▶ **EXTRACTED INFORMATION**:
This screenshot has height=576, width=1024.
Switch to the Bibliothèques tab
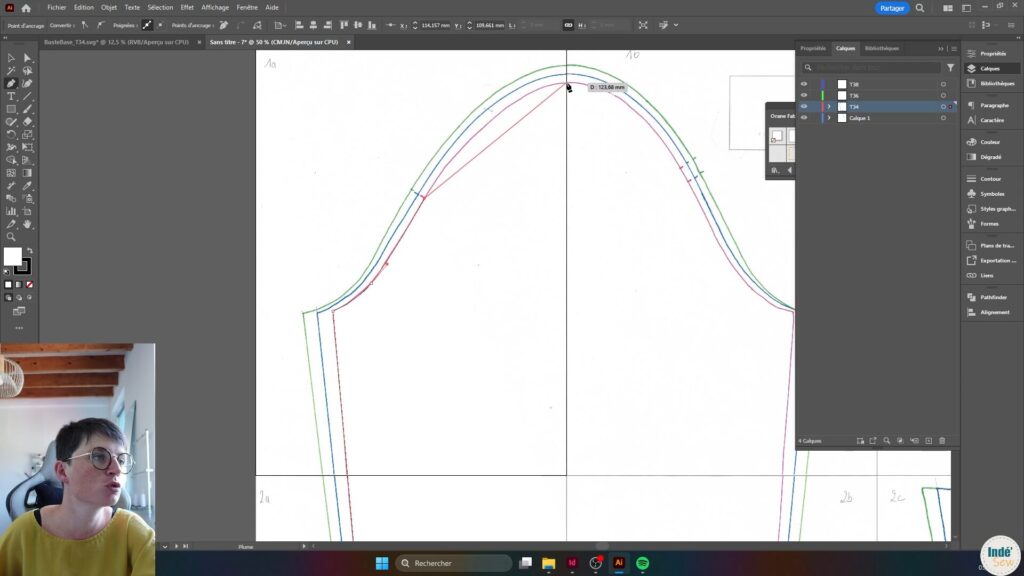(x=881, y=48)
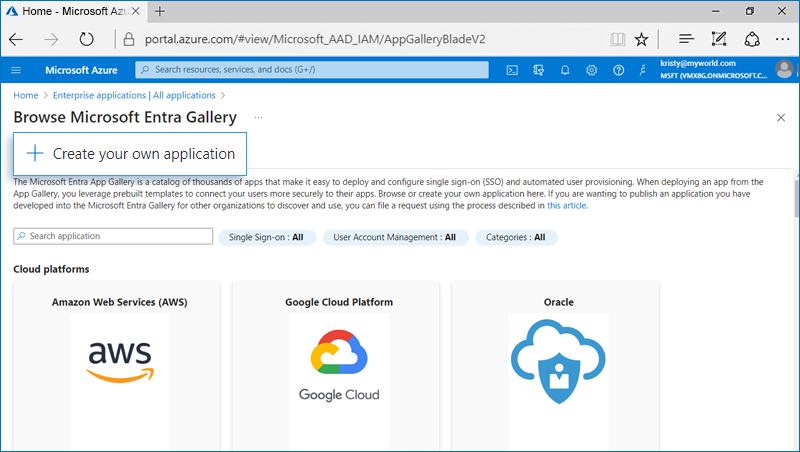Open the notifications bell
The height and width of the screenshot is (452, 800).
[x=565, y=70]
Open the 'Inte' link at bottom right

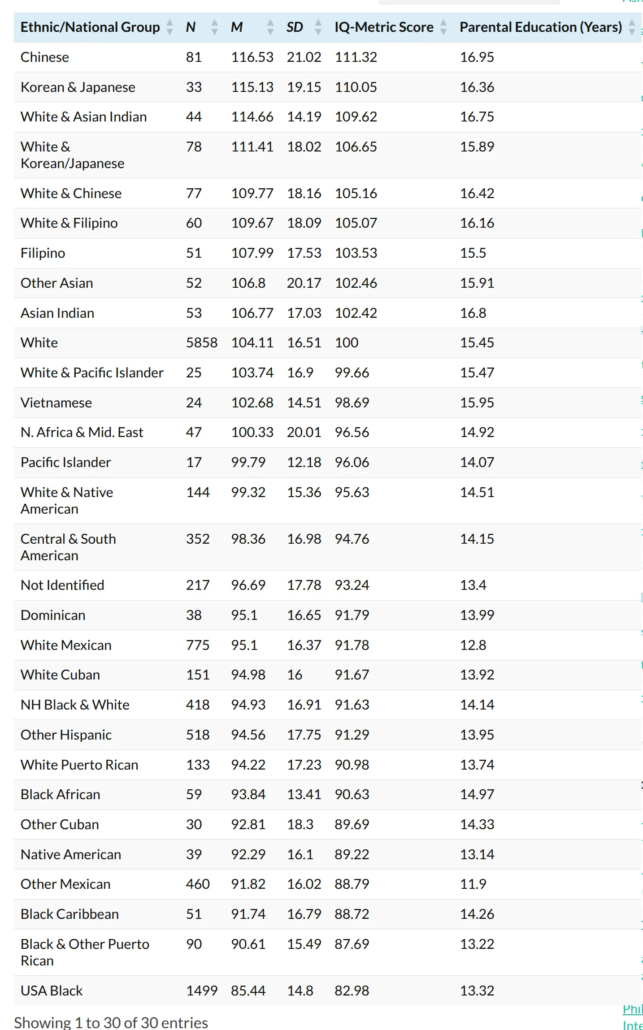(x=631, y=1024)
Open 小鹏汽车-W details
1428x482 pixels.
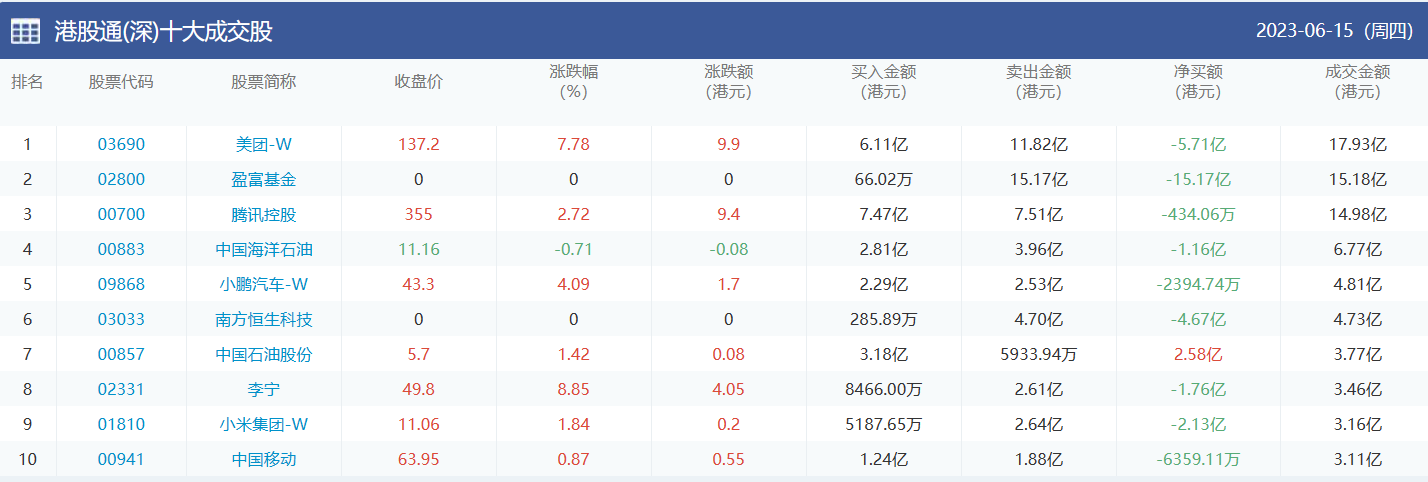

▶ **PROBLEM REQUIREMENTS**:
Please repeat every line of the material above exactly and without its pictures.

▶ **YOUR RESPONSE**:
This screenshot has height=576, width=1024.
Switch to the Bibliothèques tab
(x=881, y=48)
Open the notifications bell
The height and width of the screenshot is (452, 800).
[x=565, y=70]
Open the 'Inte' link at bottom right

(x=631, y=1024)
Open 小鹏汽车-W details
1428x482 pixels.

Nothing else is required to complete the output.